取り組む課題 — 都市部の中学受験についての文章では、受験する学校の組み合わせを決める3点として何が挙げられていますか？

前回に引き続き、私なりに都市部の中学受験について考察したいと思います。
都市部の場合は、進学先に複数の選択肢があるわけですが、
・通学可能な場所か(最大で片道の通学時間は1時間30分程度、大多数は1時間以内と思います)
・合格可能な偏差値帯か
・受験日程が被らないか
この3点で受験する学校の組み合わせが決まってきます。
都市部には偏差値は細切れにたくさんの学校があります。
超難関校の場合、生徒の学力は、
ボーダー偏差値をおおよその下限として、
上限無しの状況です。
難関校以下は、通学圏が被る学校の中で、
その学校のボーダー偏差値をおおよその下限として、上限は偏差値帯が一つ上の学校のボーダー偏差値辺りです。
それぞれの価値観や子どもの性質により、単純に偏差値がより高い学校に進学する子どもばかりではなく、
・男女別学か共学か
・無宗教、キリスト教系、仏教系
・管理型か自由型か
・部活動や校舎、設備
・理系教育、グローバル教育などの教育内容
などでも志望度が左右されますので、最難関校に合格できても、難関校を選ぶ子どももいるわけですが、やはり学校の偏差値というのは重要な指標だと思います。
そして、これまでご説明したように、
地方にある偏差値60の学校(周辺にそれ以上の学校がない)と、
都市部にある偏差値60の学校(周辺に58も62も65もあるし、70超える学校もある)とでは、
上澄み層の学力や割合が大きく異なります。
チャレンジ校に合格した場合に、
・他の生徒ほど勉強出来てなかったり、
・親が忙しくてフォロー出来てなかったり、
・塾の冠特訓を受けてなかったり、
などのお子さんは、入学後に伸びる可能性が高いです。
逆に、
・寝る間を惜しんで勉強していたり、
・親が生活から勉強まで全てをフォローしていたり、
・冠特訓をフルコースで受けて手厚いサポートのもと奇跡の合格、
という場合は、使えるものを最大限使ってのギリギリ合格ですので、入学後も成績では下位をうろうろすることになりそうです。
都市部の進学校は、入学者の上下の偏差値帯が狭いので、下位と上位の差が少ないために、ギリギリで入ってもそれほど困らないかもしれません。
しかし、同じ偏差値の地方の学校には進学実績が及びません。
地方の進学校は、入学者の偏差値帯が非常に広いため、その学校の対策をやり尽くして、ようやくボーダーで合格した子は、入学後は苦しい6年間かもしれません。
何とか頑張って入学さえすれば、その学校の大学合格実績の恩恵に預かれるわけではないんですね。

データ抜粋 —
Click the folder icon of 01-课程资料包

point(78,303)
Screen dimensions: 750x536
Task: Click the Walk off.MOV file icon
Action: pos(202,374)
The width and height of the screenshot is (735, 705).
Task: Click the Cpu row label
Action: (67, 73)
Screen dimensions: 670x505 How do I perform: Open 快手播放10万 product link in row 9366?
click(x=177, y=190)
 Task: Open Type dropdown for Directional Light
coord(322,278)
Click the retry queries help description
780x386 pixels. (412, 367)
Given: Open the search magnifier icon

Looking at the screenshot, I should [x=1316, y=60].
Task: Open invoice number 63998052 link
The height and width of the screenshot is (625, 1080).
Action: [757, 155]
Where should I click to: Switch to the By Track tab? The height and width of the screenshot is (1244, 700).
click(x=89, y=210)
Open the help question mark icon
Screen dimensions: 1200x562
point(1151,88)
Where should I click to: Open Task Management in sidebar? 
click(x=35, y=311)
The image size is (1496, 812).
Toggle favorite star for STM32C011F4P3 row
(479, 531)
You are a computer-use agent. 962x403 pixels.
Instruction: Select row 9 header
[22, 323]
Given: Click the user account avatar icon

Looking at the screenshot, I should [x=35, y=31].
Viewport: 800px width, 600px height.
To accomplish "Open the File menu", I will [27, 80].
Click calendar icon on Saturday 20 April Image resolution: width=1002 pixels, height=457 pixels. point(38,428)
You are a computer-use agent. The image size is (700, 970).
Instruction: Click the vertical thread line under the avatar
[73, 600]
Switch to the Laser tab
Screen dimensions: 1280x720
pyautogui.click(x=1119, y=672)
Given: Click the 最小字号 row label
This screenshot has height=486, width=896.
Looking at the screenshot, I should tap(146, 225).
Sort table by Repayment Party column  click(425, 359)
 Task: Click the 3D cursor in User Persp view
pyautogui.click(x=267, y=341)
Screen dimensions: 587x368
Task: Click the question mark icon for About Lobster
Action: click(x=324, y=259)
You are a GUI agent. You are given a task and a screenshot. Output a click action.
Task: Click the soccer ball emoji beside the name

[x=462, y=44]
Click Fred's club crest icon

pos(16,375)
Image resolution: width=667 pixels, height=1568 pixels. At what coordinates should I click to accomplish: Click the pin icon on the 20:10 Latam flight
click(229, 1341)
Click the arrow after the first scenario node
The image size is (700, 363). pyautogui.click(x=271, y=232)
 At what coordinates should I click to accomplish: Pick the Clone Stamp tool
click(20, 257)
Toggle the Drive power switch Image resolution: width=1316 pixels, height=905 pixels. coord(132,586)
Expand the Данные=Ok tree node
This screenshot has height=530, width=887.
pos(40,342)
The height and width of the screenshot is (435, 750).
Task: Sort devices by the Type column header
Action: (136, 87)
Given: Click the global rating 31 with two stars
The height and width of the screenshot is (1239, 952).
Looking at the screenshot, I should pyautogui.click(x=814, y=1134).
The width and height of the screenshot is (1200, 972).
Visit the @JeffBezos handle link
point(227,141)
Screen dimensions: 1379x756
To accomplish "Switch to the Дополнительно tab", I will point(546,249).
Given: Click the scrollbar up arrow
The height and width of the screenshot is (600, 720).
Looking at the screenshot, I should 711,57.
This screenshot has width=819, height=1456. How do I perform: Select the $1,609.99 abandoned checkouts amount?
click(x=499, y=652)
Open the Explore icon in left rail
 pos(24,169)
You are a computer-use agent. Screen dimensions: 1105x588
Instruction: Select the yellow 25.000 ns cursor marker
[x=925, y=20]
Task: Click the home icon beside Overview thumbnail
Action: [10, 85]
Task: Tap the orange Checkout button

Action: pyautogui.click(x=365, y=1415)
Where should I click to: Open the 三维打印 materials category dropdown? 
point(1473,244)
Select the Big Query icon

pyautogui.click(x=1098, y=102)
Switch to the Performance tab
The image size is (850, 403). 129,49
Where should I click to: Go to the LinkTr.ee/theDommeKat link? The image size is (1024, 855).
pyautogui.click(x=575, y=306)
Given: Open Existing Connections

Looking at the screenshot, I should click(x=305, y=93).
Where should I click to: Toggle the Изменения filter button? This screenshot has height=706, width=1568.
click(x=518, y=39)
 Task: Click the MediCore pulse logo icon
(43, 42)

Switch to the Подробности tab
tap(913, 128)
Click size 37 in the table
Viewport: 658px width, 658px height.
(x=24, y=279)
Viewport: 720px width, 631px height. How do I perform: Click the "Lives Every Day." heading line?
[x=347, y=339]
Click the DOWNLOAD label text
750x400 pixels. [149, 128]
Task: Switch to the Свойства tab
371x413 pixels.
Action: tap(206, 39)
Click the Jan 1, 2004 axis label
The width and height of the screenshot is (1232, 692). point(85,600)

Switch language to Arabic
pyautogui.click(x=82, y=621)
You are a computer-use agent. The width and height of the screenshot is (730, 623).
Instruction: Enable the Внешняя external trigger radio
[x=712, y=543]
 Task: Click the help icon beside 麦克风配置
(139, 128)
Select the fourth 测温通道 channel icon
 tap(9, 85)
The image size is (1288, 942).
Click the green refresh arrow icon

記述解答 — 通学可能な場所か、合格可能な偏差値帯か、受験日程が被らないか、の3点です。